The advantages and disadvantages of operator overloading can be summarized as follows:

Advantages: it is simple to implement and only requires the language to provide polymorphic features and capabilities

Disadvantages:

- It is necessary to explicitly construct tape data structure and read-write operations on tape. The introduction of these additional data structures and operations is not conducive to the implementation of high-order differentiation
- For some control flow expressions such as if and while, it is usually difficult to define differential rules through operator overloading. The processing of these operations will degenerate into the encapsulation of specific functions in basic expression methods, and the language native control flow expression cannot be used

### Code transformation method

Take the automatic differential library tangent [5] developed by Shtof et al. On python language in 2013 as an example. At runtime, the automatic differentiation library analyzes and obtains the AST expression of python program. Then, the decomposition and differentiation of basic expressions are completed based on AST, and then the dependencies between basic expressions are obtained by traversing AST, so as to complete automatic differentiation by using chain rule.

# Functions that need to be differentiated def f(x): return x * x # Differential result function obtained by code transformation def dfdx(x, by=1.0): _bx = tangent.unbroadcast(by * x, x) _bx2 = tangent.unbroadcast(by * x, x) bx = _bx bx = tangent.add_grad(bx, _bx2) return bx

The advantages and disadvantages of code transformation method can be summarized as follows:

advantage:

- Support more data types (native data types and user-defined data types) and native language operations (basic mathematical operation operations and control flow operations)
- There is no additional tape data structure and tape read-write operation, which is conducive to the realization of high-order differentiation
- The differential result exists in the form of code, which is conducive to debugging

Disadvantages:

- The implementation is complex and requires a preprocessor, compiler or interpreter to extend the language
- It supports more data types and operations. Although the user has a higher degree of freedom, it is easier to write unsupported codes, resulting in errors. A stronger check alarm system is required

## Microprogrammable

With the evolution of automatic differentiation technology and its wide application in scientific computing, artificial intelligence and other fields, the industry has gradually developed the concept of microprogrammable [6]. In microprogramming, a key idea is to deeply integrate automatic differentiation technology with tool chains such as language design, compiler / interpreter and even IDE, and take differentiation as the first-class feature in the language, so as to improve programming ease of use, performance and security:

- More language native features can be used, including various control flow expressions and more complex features such as OO
- Users can customize differentiation rules more freely to perform performance tuning or support "differentiation" of traditional non differentiable data types and operations
- It supports high-order differential and some corresponding performance optimization algorithms
- The compiler / interpreter provides a perfect check alarm system to identify and alarm codes that do not comply with the automatic differentiation rules of the current system
- Provide better automatic differential debugging capability, such as intermediate gradient value output, single-step debugging, etc

Next, we will take Swift for TensorFlow as an example to introduce the exploration and evolution of the above aspects in the industry.

### Swift for TensorFlow

Swift for TensorFlow [7] is an open source project launched by Google in 2018. It aims to combine swift language and TensorFlow to build a next-generation machine learning development platform.

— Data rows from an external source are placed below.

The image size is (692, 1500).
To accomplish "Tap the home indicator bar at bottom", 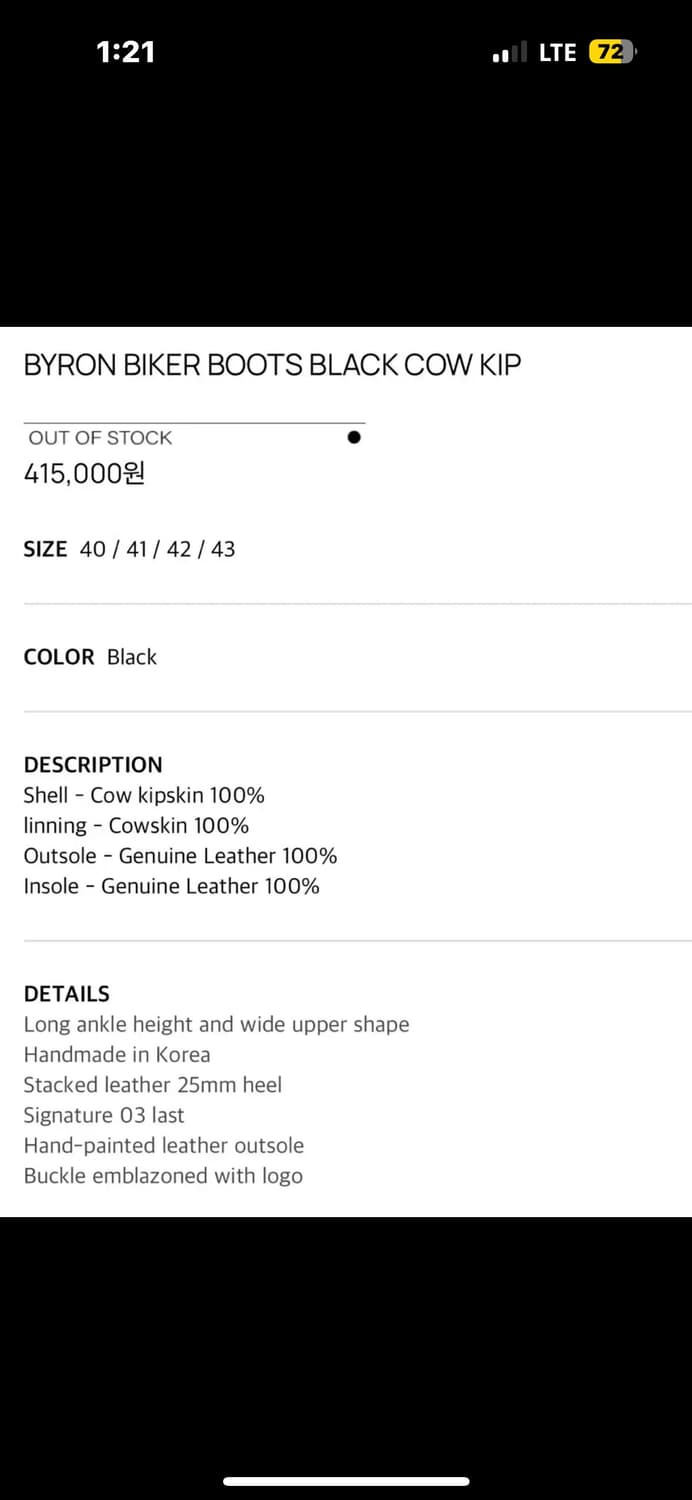I will 346,1481.
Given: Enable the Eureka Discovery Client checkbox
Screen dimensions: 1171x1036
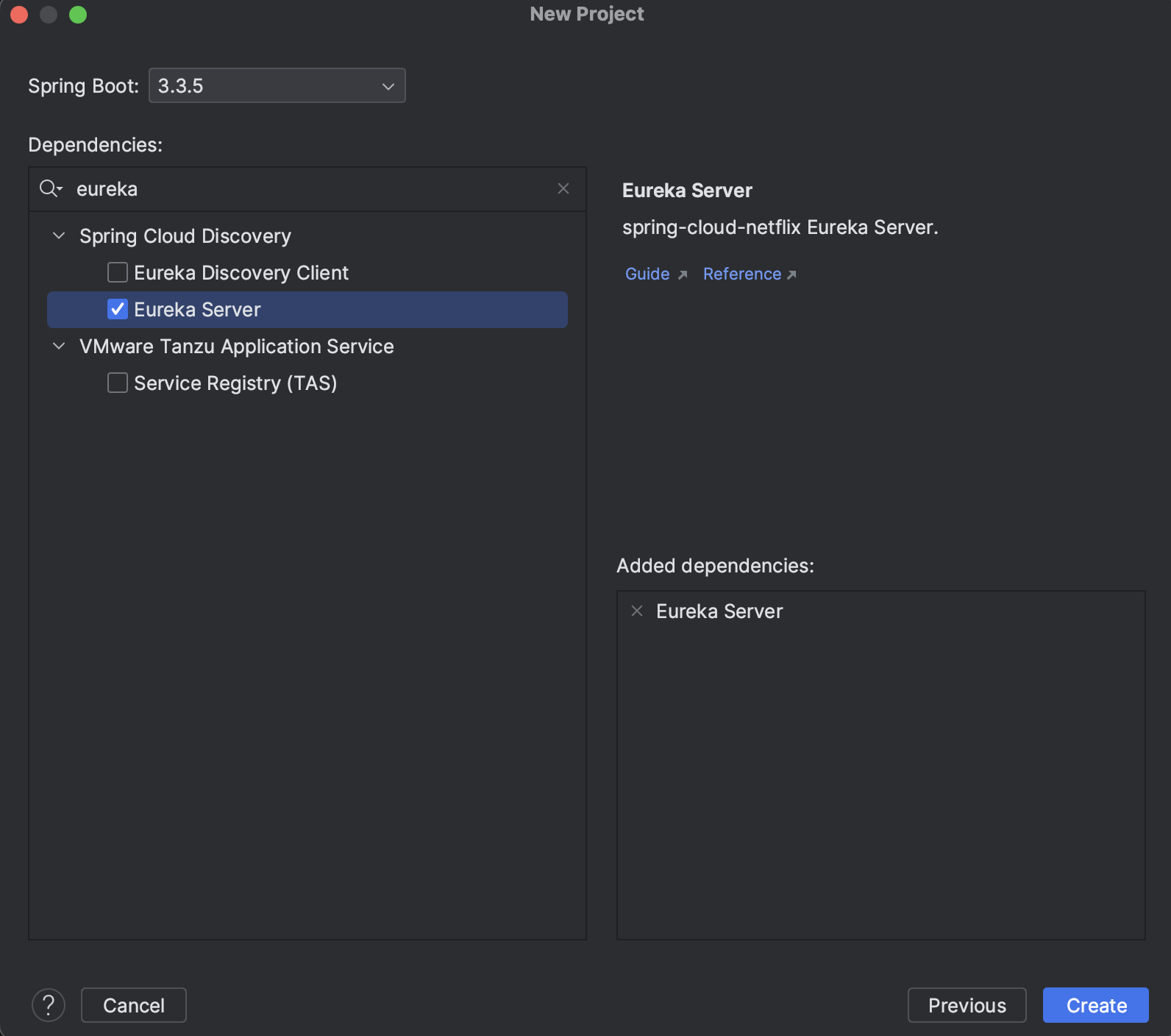Looking at the screenshot, I should pyautogui.click(x=118, y=273).
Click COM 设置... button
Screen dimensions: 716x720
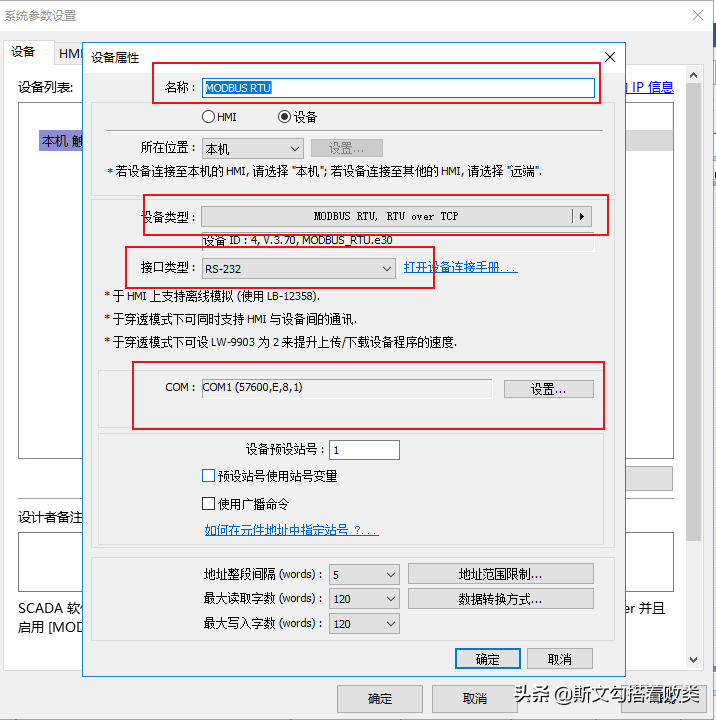click(x=548, y=389)
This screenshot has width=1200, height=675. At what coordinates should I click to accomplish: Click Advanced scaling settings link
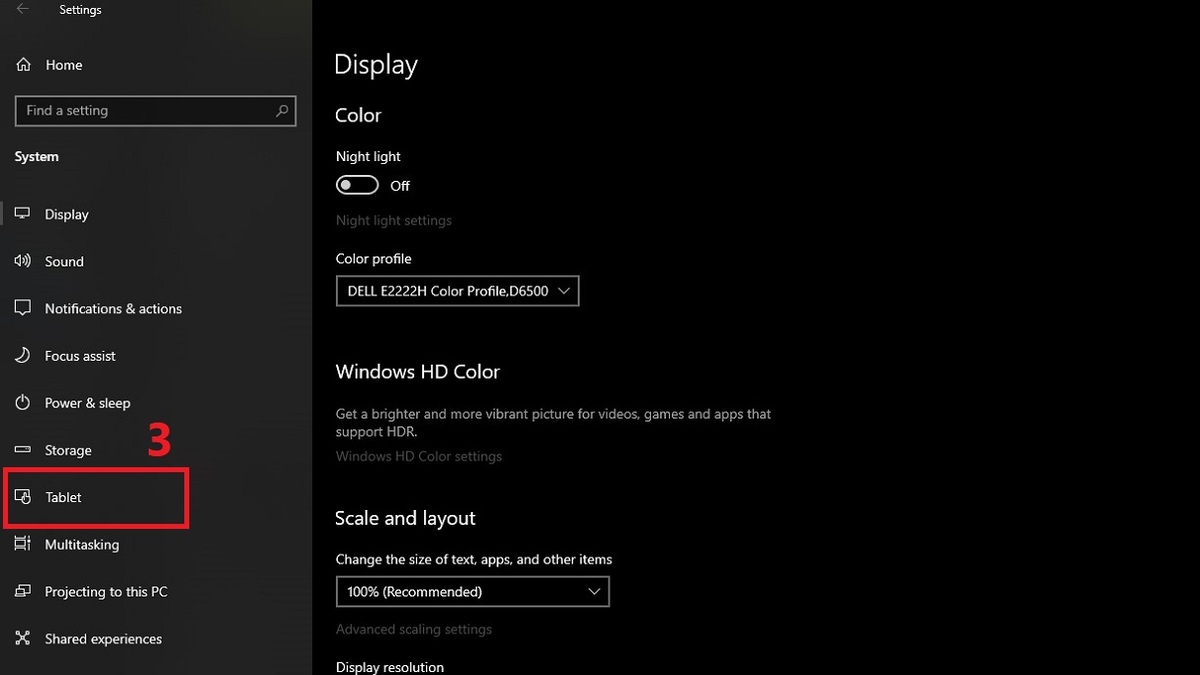tap(414, 629)
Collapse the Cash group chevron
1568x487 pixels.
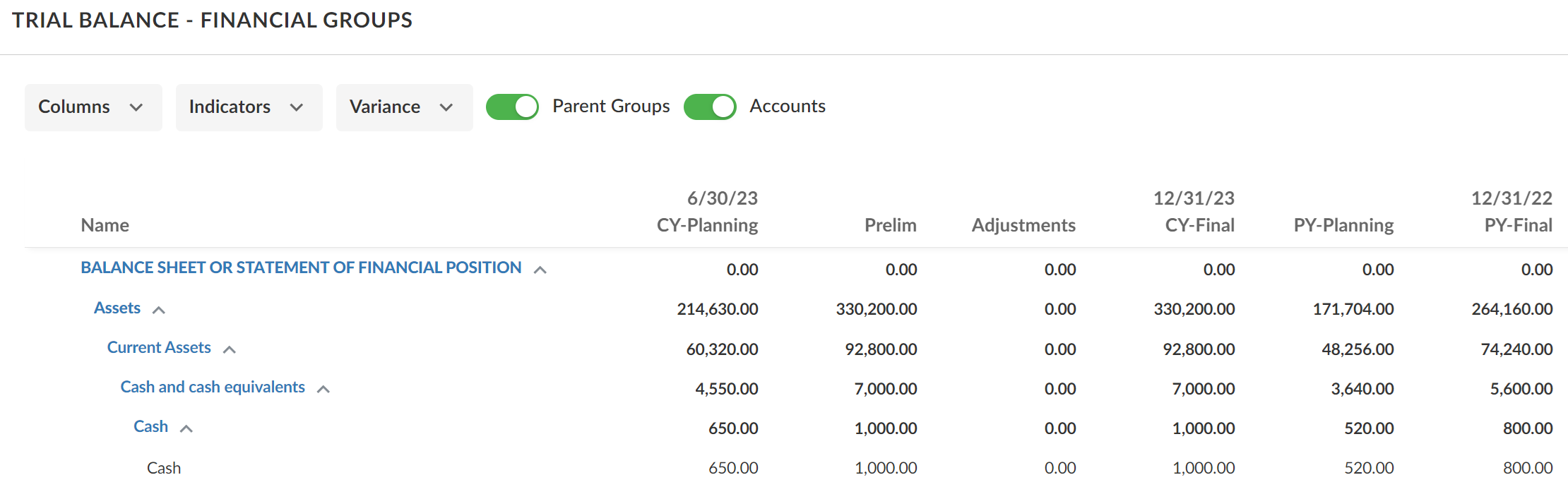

One of the biggest highlights of the project is that the extension in swift language provides the native automatic differentiation feature. Unfortunately, the project was declared obsolete in 2021, but its work on native automatic differentiation of language will move into Swift's official community and continue to evolve.

Swift for TensorFlow project has made a lot of exploration on the integration of automatic differentiation and language design, and produced many excellent microprogrammable design concepts. Swift for TensorFlow abstracts the mathematical concepts in automatic differentiation, and provides the language elements formed after abstraction to users through a series of interfaces at the language level, so as to facilitate them to customize the corresponding automatic differentiation rules on demand.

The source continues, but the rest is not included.